Your Biggest Business Threat Could Be Cyber Fraud
Remote working and conducting business online has increased dramatically over the past two years. And so has cyber fraud. Reduce your business’ vulnerability by doing these three things.
Beware of business email compromise (BEC).
In BEC, a criminal impersonates a coworker or partner and requests payment to an account, or they might pose as an employee and ask HR to change their direct deposit.
One of the newest methods of attack exploits the frequent use of virtual meetings among remote workers. The FBI has confirmed several methods of attack, including hackers posing as executives and scheduling virtual meetings on their behalf. When the meeting starts, they claim their video/audio is not working properly, then proceed to instruct the employee to transfer funds in the virtual meeting platform or via email. They may also covertly insert themselves into workplace virtual meetings to collect information on the company’s day-to-day operations for future attacks. They later pose as an executive and instruct employees to initiate a transfer of funds with the false claim that they are in a virtual meeting and unable to conduct the transfer on their own computer.

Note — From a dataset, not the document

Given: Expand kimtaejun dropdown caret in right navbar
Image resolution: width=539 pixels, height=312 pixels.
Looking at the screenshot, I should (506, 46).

You can help prevent having your email account hacked by keeping passwords secure, first and foremost. Keep an eye out for red flags in emails, including misspelled hyperlinks and discrepancies between the sender’s name and their email address. If a coworker sends a request to meet using a virtual meeting platform that isn’t normally used in your internal office, confirm the request with a phone call.
Cover your back with backups, tests, checks and software.
Start with internet security software and data backups, then test your data backup and make sure it can’t be infected from the network. Check your bank accounts daily for unusual activity. You might even test your employees with fake phishing emails to increase awareness. Employee education can effectively stop an attack before it starts. Your financial partner should provide additional protections like multi-factor authentication and Positive Pay and have the capability to enforce dual control processing of transactions, among other measures.
Check your insurance policies.
Does your policy cover cybercrime, fraud and ransomware attacks? Some companies also provide fraud recovery assistance. Insurance brokers and business advisors can help identify the best level of coverage for you.
If you discover you have been the victim of cyber fraud, contact your financial partner immediately for assistance. The FBI encourages all victims to file a complaint with the Internet Crime Complaint Center (IC3), regardless of the amount lost, at ic3.gov.